HOW TO COMPLETE THIS TASK: All lines from the one that contains "621x369 pixels." through the final line of the entries must be repeated exactly. No other lines belong in the output.

RECORDS PROVIDED:
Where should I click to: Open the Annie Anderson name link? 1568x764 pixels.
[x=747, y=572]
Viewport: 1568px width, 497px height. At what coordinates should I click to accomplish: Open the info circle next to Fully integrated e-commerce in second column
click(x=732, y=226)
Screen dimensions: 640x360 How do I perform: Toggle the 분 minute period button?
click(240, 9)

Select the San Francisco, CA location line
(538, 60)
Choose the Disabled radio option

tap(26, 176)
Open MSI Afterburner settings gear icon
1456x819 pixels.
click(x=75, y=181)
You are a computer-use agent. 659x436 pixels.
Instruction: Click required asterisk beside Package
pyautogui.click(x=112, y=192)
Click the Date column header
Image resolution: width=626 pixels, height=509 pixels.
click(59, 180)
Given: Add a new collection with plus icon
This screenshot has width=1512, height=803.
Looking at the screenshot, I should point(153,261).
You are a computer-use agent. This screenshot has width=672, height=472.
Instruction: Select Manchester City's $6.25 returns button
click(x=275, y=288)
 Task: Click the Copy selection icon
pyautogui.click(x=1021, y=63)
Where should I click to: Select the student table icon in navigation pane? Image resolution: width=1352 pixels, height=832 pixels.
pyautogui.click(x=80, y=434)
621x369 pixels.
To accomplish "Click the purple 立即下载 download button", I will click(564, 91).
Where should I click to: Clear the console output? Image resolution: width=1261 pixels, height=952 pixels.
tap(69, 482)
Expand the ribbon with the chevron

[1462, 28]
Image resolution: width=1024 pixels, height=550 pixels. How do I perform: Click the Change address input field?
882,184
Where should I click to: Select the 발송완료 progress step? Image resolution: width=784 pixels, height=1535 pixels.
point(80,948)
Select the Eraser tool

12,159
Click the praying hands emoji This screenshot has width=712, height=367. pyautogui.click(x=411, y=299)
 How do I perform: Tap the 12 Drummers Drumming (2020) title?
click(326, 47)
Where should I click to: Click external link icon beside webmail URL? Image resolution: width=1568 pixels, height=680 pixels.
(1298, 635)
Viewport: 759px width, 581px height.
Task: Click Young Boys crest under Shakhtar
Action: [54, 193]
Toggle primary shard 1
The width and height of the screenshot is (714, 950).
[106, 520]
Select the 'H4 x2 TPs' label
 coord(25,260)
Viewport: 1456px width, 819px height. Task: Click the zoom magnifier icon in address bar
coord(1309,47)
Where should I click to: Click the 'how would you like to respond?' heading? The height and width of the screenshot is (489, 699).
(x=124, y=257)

TASK SOLUTION:
621x369 pixels.
To accomplish "Click the purple 立即下载 download button", I will click(564, 91).
Where should I click to: Clear the console output? Image resolution: width=1261 pixels, height=952 pixels.
tap(69, 482)
Expand the ribbon with the chevron

[1462, 28]
Image resolution: width=1024 pixels, height=550 pixels. How do I perform: Click the Change address input field?
882,184
Where should I click to: Select the 발송완료 progress step? Image resolution: width=784 pixels, height=1535 pixels.
point(80,948)
Select the Eraser tool

12,159
Click the praying hands emoji This screenshot has width=712, height=367. pyautogui.click(x=411, y=299)
 How do I perform: Tap the 12 Drummers Drumming (2020) title?
click(326, 47)
Where should I click to: Click external link icon beside webmail URL? Image resolution: width=1568 pixels, height=680 pixels.
(1298, 635)
Viewport: 759px width, 581px height.
Task: Click Young Boys crest under Shakhtar
Action: [54, 193]
Toggle primary shard 1
The width and height of the screenshot is (714, 950).
[106, 520]
Select the 'H4 x2 TPs' label
 coord(25,260)
Viewport: 1456px width, 819px height. Task: Click the zoom magnifier icon in address bar
coord(1309,47)
Where should I click to: Click the 'how would you like to respond?' heading? The height and width of the screenshot is (489, 699).
(x=124, y=257)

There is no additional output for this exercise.